◆ことばの話20「戦前」

ペナントレースもいよいよ大詰め。



先日の「巨人VS阪神」最終戦は、中盤まで0対0の息詰まる投手戦でした。



3連戦の最終戦で、ここまで連勝して優勝戦線に踏みとどまる2位・巨人と、ここに来て糸が切れた凧のように連敗を続ける5位・阪神。チームの勢いの差は歴然としています。



それが中盤まで同点、という戦況を見てアナウンサーが思わず言った言葉は、



「戦前の予想では巨人有利でしたが・・・」



私が引っかかったのは「戦前」ということばでした。



普通「戦前」といえば、「第二次世界大戦前、昭和20年8月15日以前」のことをいいます。もちろんそんな昔から、平成11年9月の巨人対阪神戦を予想していた訳はなくこの「戦前」は「試合前」と言う意味。



「そんな事は誰でも分かる」と言われればそれまでなんですが、私としてはやはり「試合前」という言葉を使って欲しい気がします。



ちなみに、「試合後のインタビュー」を「戦後のインタビュー」とは絶対言わないですよね。

1999/9/24

(追記)

いやあ、久々の追記ですねえ。7年ぶりかあ。最初の頃はこんなに短い文章だったんだなァ、感激。で、追記です。
金子達仁『WM(ヴェーエム)ワールドカップ・ドイツ2006観戦記』(ランダムハウス講談社・2006、8、10)を読んでいたら、
「戦前の予想では圧倒的にイングランド有利だった。」(112ページ)
という記述が出てきました。スポーツの世界では「戦前」が定着しているのかも知れませんね。
2006/9/4


◆ことばの話19「HP」

インターネットを悪用した犯罪や、一個人が大企業を相手に告発をするケースが増えています。それに伴って、新聞紙上でも「ホームページ」という言葉も頻繁に見かけるようになりました。
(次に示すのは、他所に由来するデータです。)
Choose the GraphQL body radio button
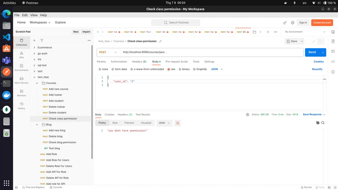coord(194,69)
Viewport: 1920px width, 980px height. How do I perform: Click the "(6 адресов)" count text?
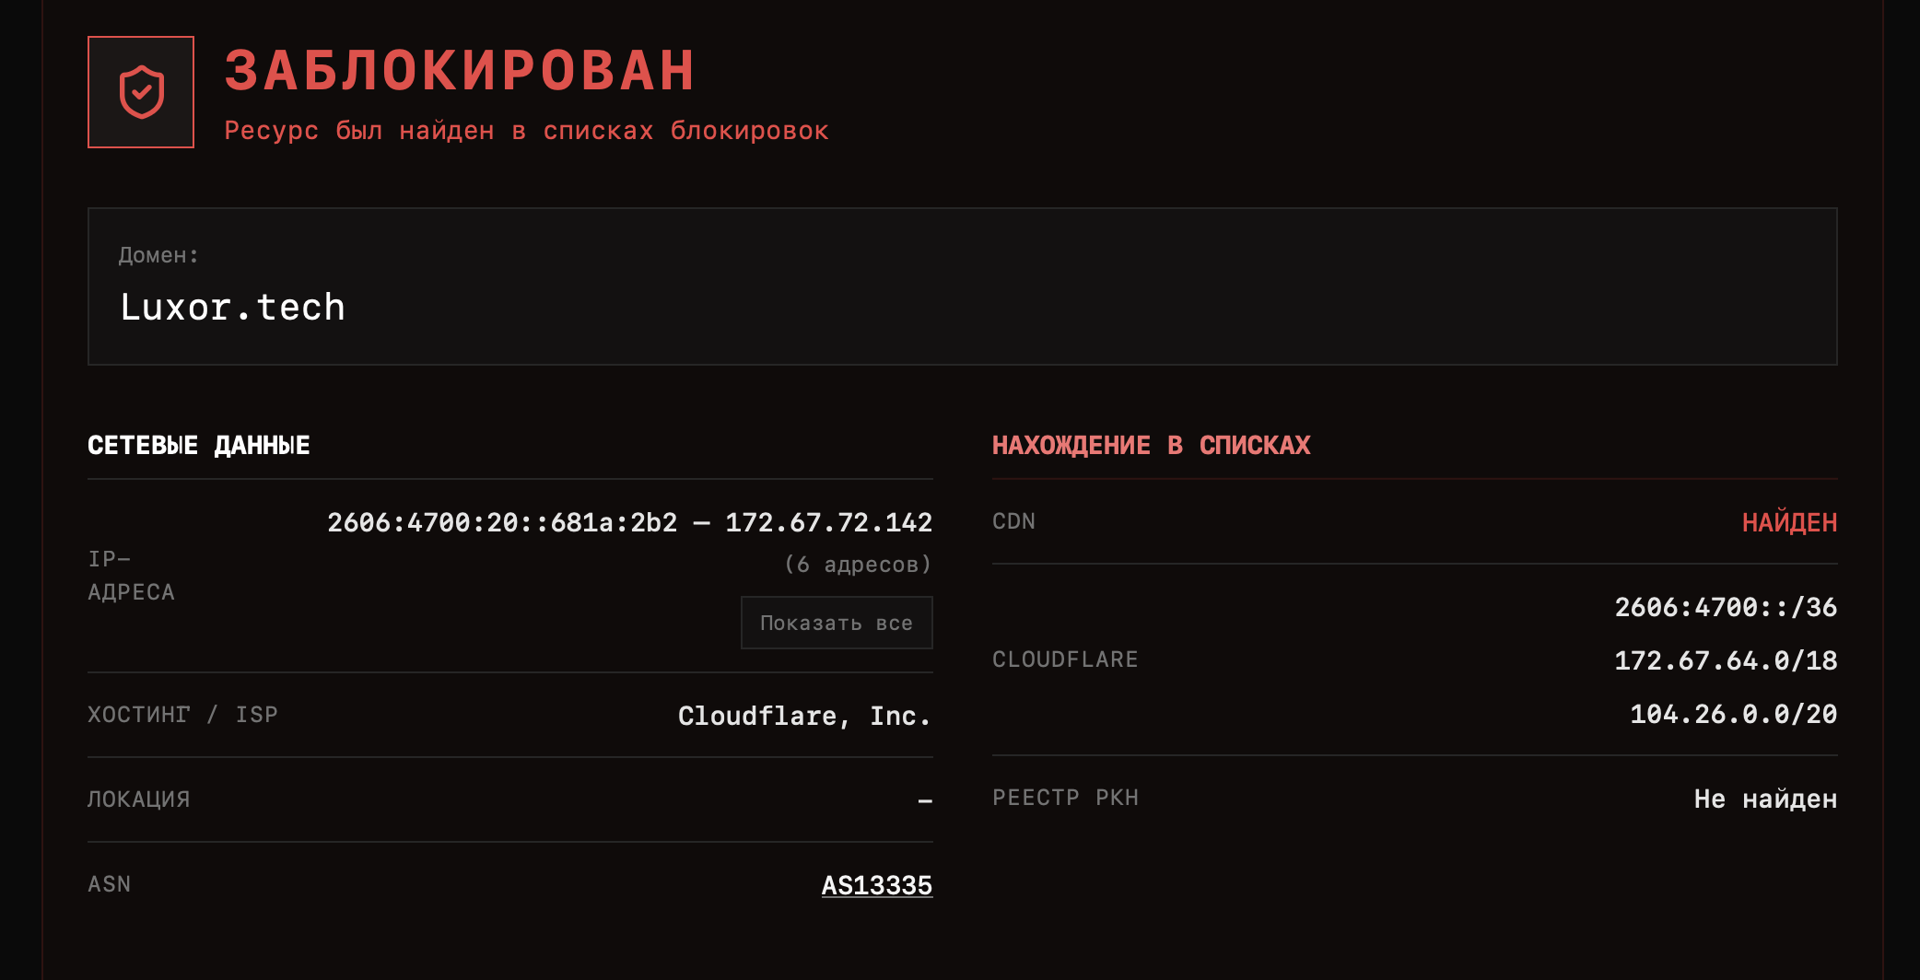click(x=857, y=565)
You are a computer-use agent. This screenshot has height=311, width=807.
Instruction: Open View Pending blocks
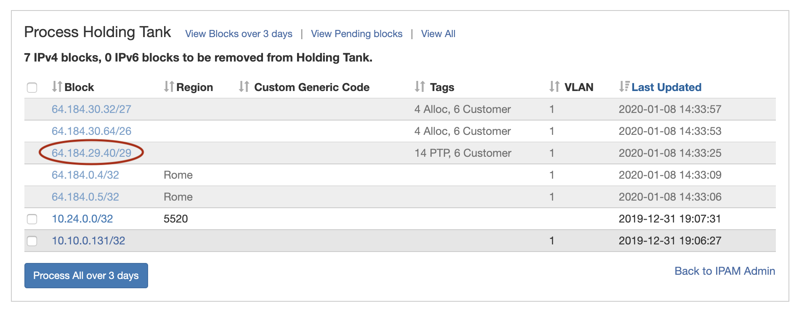tap(356, 34)

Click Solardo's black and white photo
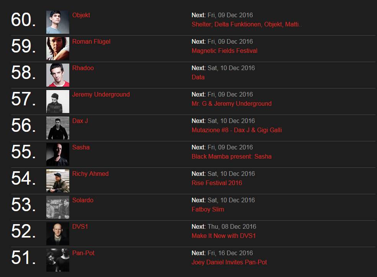click(x=58, y=207)
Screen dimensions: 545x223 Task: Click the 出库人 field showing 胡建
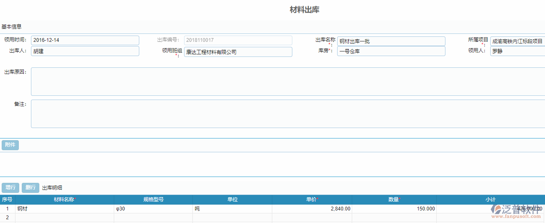click(85, 51)
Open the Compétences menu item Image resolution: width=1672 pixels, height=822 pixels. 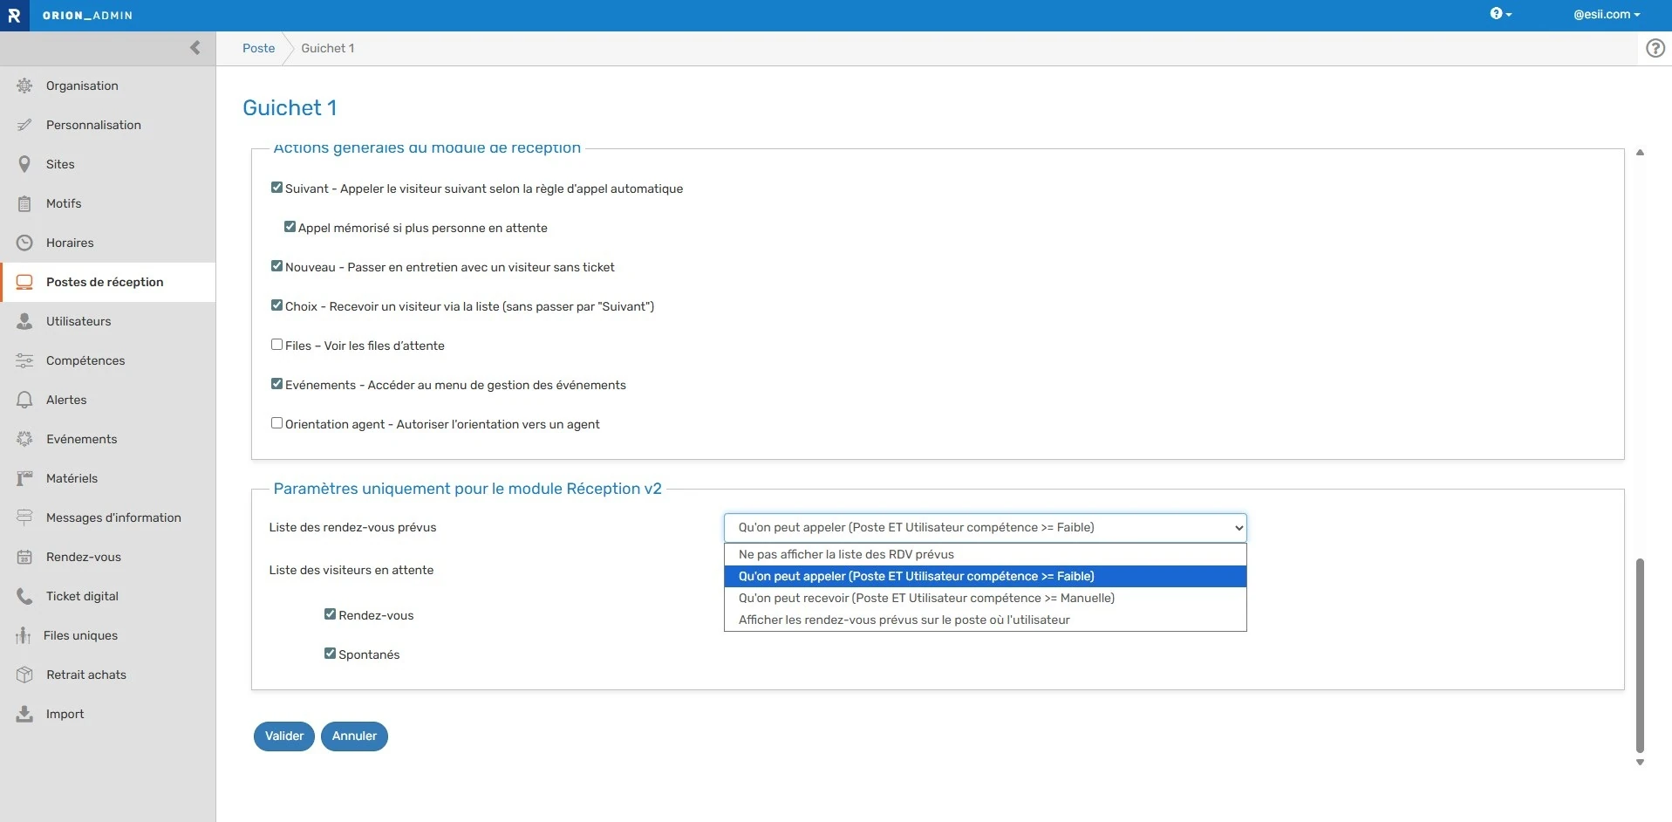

この「ホームページ」は6文字になるので、見出しで使われる場合の略称は「HP」が使われているようです。例えば、ホームページの掲示板に「知り合いを殺して」書き込んだ高槻市の女性ピアニストが、脅迫容疑で書類送検された事件(9月22日)だと、各新聞とも「HPで、知人殺して」という見出しでした。
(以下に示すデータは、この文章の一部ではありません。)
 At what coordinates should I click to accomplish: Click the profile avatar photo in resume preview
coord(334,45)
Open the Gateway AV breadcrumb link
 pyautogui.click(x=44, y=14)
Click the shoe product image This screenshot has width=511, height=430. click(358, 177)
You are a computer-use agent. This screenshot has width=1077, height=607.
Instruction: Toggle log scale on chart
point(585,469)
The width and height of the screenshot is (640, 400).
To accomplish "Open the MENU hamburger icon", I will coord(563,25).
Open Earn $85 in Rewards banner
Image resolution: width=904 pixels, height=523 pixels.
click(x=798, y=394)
ところが日経新聞だけは、ちょっと様相が違います。産業・経済を専門的に取り上げる事の多い日経では、HPというと、「ヒューレット・パッカード社」をさす事が多いので、この事件の見出しも「知人殺して、ネットに掲載」と「HP」を使わずにすませています。
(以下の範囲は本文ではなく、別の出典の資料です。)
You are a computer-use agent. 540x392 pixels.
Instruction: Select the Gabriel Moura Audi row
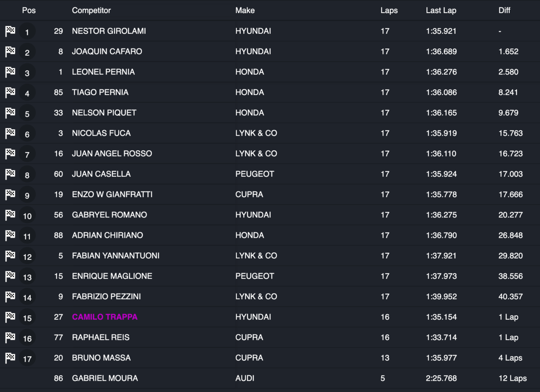270,378
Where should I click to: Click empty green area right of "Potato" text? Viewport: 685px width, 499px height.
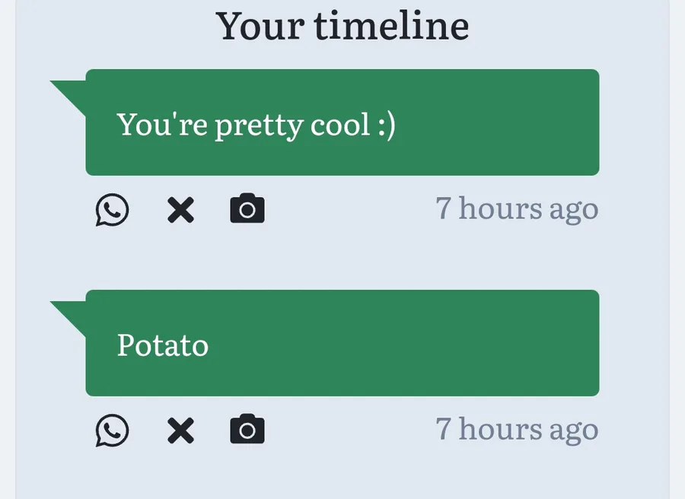click(x=402, y=344)
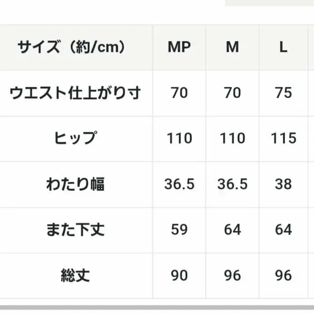Click the MP hip value 110
314x314 pixels.
click(179, 139)
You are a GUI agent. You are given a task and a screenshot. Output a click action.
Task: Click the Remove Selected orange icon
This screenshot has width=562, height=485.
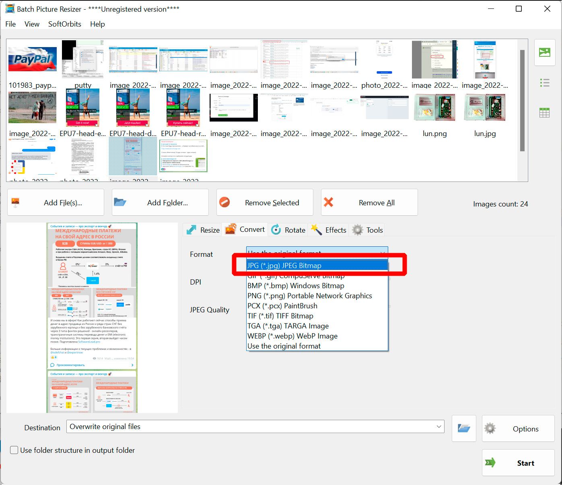coord(225,202)
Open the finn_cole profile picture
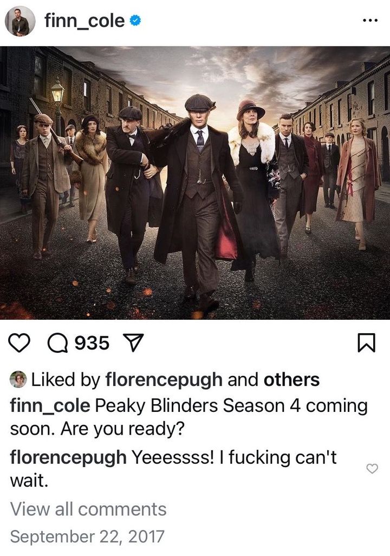This screenshot has width=390, height=556. 20,21
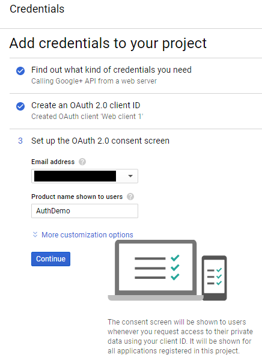Expand More customization options link

[87, 235]
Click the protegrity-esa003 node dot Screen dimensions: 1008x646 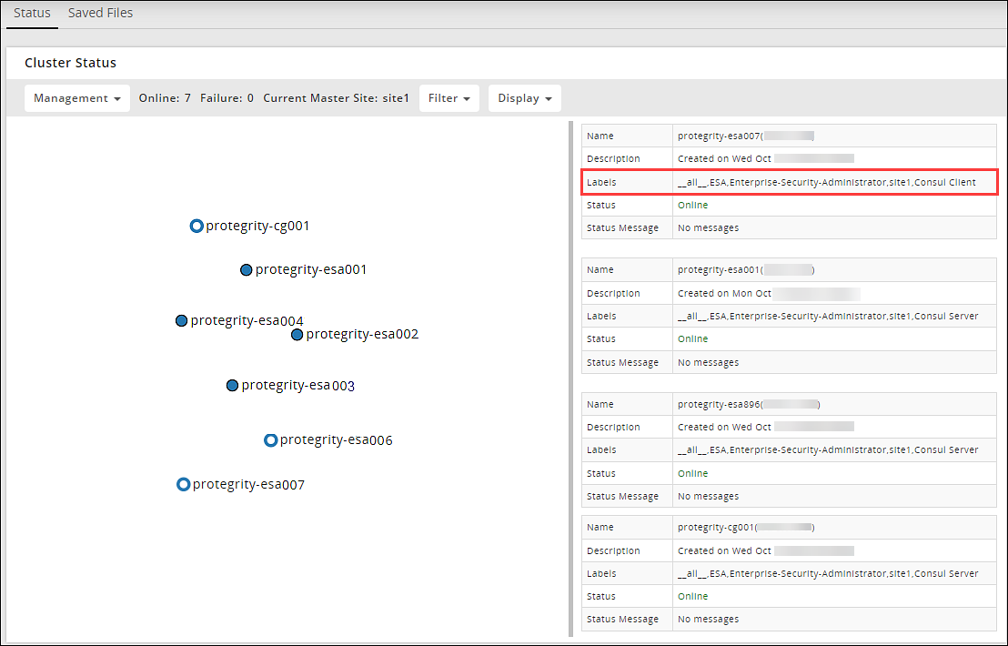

日経4紙でHPが使われている50例について調べてみると、「ヒューレット・パッカード社」をさすものが43件(86%)、「ホームページ」をさすものが7例(14%)でした。



同じ略称でも中身が違う場合には、要注意です。

1999/9/24

(追記)

なんと7年4か月ぶりの追記です!
2007年1月31日の読売新聞朝刊・スポーツ面に、
「国母HP金メダル」
という見出しが出ていました。この「HP」スノーボード競技の、
「ハーフパイプ」
のことです。その第6回冬季アジア大会で、国母和宏選手(北海道・登別大谷高)が金メダルを取ったという記事でした。「HP」は他にも、「携帯電話」を表わす、
「ハンディーホン」
の略称として使われた時代もありました。今は「モバイル(ホン)」と言うのでしょうが。
本当に手軽ですね。「HP」は。
2007/2/1


◆ことばの話18「ブルース・ウィリス」

映画会社から、試写会のお知らせが届きました。



「ダイ・ハード」でおなじみのブルース・ウィリス主演の映画、「シックス・センス」。



「戦慄の新感覚スリラー」なんだそうです。(確か、少し前の主演映画は「フィフス・エレメント」。5から6に、一つ数が増えたなあ。) ところでこの主演男優の名前、「ブルース・ウイルス」だと思っている人が結構いるのではないでしょうか?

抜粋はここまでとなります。